Outra ideia é a adoção de um “4º ano” do ensino médio, voltado para os estudantes que estão concluindo a etapa em 2021. Seria um ano letivo adicional e opcional, voltado para os estudantes que não se sentem preparados para fazer o Enem ou prestar vestibular. “Não vai ser um esforço fácil, mas é muito importante que possamos recuperar as perdas de aprendizagem dos nossos jovens que foram, infelizmente, imensas”, afirma a especialista.
Mas, antes de recuperar a aprendizagem, será preciso trazer de volta os jovens para a escola. O Fundo das Nações Unidas para a Infância (Unicef) vem coordenando um esforço nacional de busca ativa para contatar esses jovens que deixaram a escola. Além das dificuldades de acesso às aulas online, muitos sentiram que simplesmente não estavam aprendendo e por isso abandonaram os estudos. Outros ainda tiveram de deixar a escola de lado para tentar auxiliar na renda familiar.
“É fundamental acelerar e tornar obrigatório o retorno das aulas presenciais onde ainda não houve retomada total. Sem isso, não há mecanismos hábeis para o combate ao trabalho infantil”, diz Claudia Costin.

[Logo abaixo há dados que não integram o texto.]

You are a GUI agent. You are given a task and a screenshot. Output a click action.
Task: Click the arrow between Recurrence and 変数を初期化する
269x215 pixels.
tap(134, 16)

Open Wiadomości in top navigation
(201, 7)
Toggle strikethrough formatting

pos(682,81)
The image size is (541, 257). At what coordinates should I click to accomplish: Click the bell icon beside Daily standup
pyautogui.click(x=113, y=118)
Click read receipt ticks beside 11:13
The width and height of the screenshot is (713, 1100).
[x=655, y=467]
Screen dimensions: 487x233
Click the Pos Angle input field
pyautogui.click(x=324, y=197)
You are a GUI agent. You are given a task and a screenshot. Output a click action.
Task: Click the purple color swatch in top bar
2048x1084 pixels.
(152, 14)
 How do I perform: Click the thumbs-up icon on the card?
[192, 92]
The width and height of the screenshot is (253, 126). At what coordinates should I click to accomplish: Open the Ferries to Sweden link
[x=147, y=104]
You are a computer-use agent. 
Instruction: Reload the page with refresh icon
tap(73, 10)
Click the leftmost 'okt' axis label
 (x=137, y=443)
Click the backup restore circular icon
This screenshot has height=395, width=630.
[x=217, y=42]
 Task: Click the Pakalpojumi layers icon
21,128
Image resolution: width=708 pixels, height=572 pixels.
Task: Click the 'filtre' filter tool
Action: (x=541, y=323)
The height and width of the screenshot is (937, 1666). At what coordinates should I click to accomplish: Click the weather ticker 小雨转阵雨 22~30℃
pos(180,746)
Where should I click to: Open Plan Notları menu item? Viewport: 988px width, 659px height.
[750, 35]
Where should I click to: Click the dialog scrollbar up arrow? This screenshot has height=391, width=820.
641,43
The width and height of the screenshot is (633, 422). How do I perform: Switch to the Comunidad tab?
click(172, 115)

Um dos pontos que se evidenciou durante a pandemia foi a dificuldade de os estudantes se adaptarem ao modelo de ensino remoto, que exige um grande comprometimento, motivação e resiliência. Nesse sentido, avaliam os especialistas, trabalhar com o desenvolvimento de um “projeto de vida”, como prevê o Novo Ensino Médio, poderá ser benéfico. Como explica Deschmps, o novo modelo prevê maior protagonismo e autonomia para os estudantes, o que pode ter impacto positivo na motivação para os estudos.
Esse mesmo protagonismo, diz ele, é motivo de insegurança para os pais, que têm medo de que os filhos não estejam preparados para escolher, por exemplo, quais itinerários educativos ou disciplinas optativas cursar durante o ensino médio. Segundo ele, a ideia é que no primeiro ano da etapa sejam feitas apenas “pequenas escolhas” que sirvam como preparo para as escolhas seguintes.
“O que se pretende é trabalhar com projetos de vida. Ao longo dos três anos, a escola vai auxiliar o estudante a fazer esse projeto. A cada semestre o aluno fará pequenas escolhas, sendo orientado pela escola e desenvolvendo o autoconhecimento, e assim se preparando para realizar seu projeto de vida, fazer uma faculdade, trabalhar”, diz Deschamps.
Para ele, nesse primeiro ano do Novo Ensino Médio, será importante que todas as escolas envolvam os pais e familiares no processo. “As escolas e professores terão de explicar aos pais como será o processo, demonstrar como será na prática, apresentar as possibilidades trazidas pelo novo modelo. E a escola também terá de escutar os pais continuamente. Apenas assim será possível afastar as preocupações”, avalia.